Somos todos felizes nas redes sociais. A nossa mãe faz anos e é lindíssima, sempre foi lindíssima, temos foto com 40 anos para o comprovar. Os nossos filhos são um orgulho e fomos aos melhores museus, restaurantes e festas. Os nossos amigos são espertos, fashion e cool e, por isso, podemos usar termos em inglês. Se formos muito pró activos, debitamos considerações políticas, partilhamos petições, somos pelo ambiente, pelas pessoas, pelos animais e por um clube qualquer que irá ganhar, ou não, uma liga, uma taça, um campeonato. Isto somos nós, atenção que eu também faço parte, e partilhamos o melhor, o que nos deixa fazer boa figura, o que nos eleva. Não temos tristezas nas redes sociais, temos queixas, temos inúmeras queixas, diria mesmo que somos os campeões das queixas, por ser uma característica muito portuguesa, por fazer parte do nosso ADN enquanto povo. Queixamo-nos das operadoras de telemóvel, dos serviços públicos, do governo, dos professores, das escolas, dos carros, da assistência aos carros, dos serviços em geral. Não temos solução para nada, mas temos queixas.
Além disto tudo, como só partilhamos as coisas boas da nossa vida, as tais que nos elevam, pois somos bestiais e maravilhosos, não temos dificuldades ou tristezas, até devemos estar bem de dinheiro por termos feito férias em família, por termos ido jantar fora, por apreciarmos verdadeiramente um prato de amêijoas ou de percebes das Berlengas, atingimos um patamar desprezível. Como este é o país no qual a inveja é uma prática silenciosa mas permanente, pois estamos lixados, porque o facto de partilharmos o melhor que nos acontece faz com que muitos considerem que a nossa vidinha é apenas isso, logo somos uns sortudos do caraças, não devíamos ter tanto, quem nos manda ter tanto?

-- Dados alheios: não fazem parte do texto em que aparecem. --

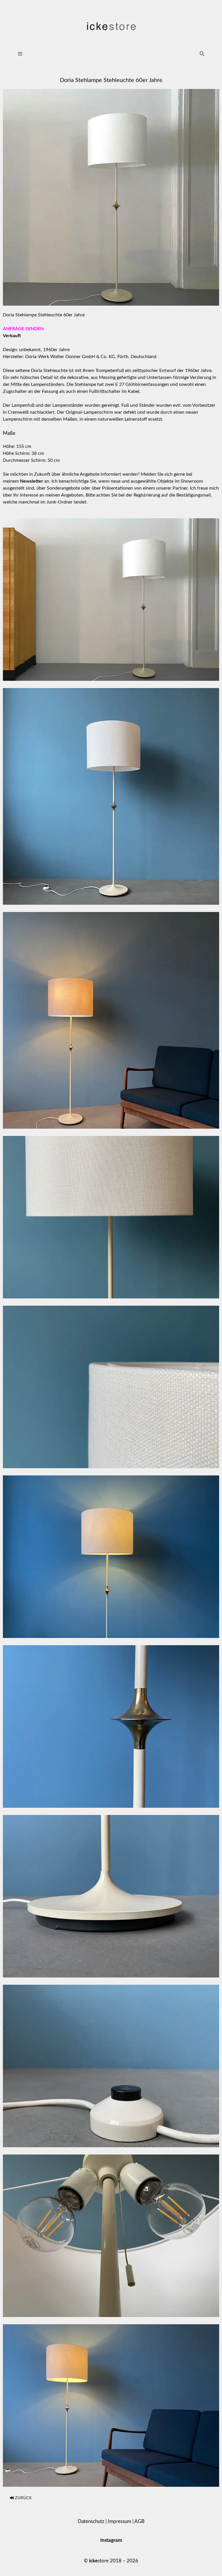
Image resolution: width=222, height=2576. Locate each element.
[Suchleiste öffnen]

Sinais exteriores de riqueza ou passíveis de suscitar invejas e efabulações sobre as contas bancárias dos outros? Ah, a viagem, a comida, o carro e ainda a bodega da selfie que comprova que não temos peso em excesso ou rugas significativas apesar de já cá andarmos há muito tempo. Que linda que é a ilusão. Os nossos filhos são os maiores mesmo quando nos dão cabo da cabeça? Sim, é o Facebook. Estamos a fazer like em publicações de pessoas que, afinal, são absolutamente detestáveis, mas com o tal like ficamos bem no retrato porque o politicamente correcto é mais brilhante do que a honestidade? Ah, sim, sim.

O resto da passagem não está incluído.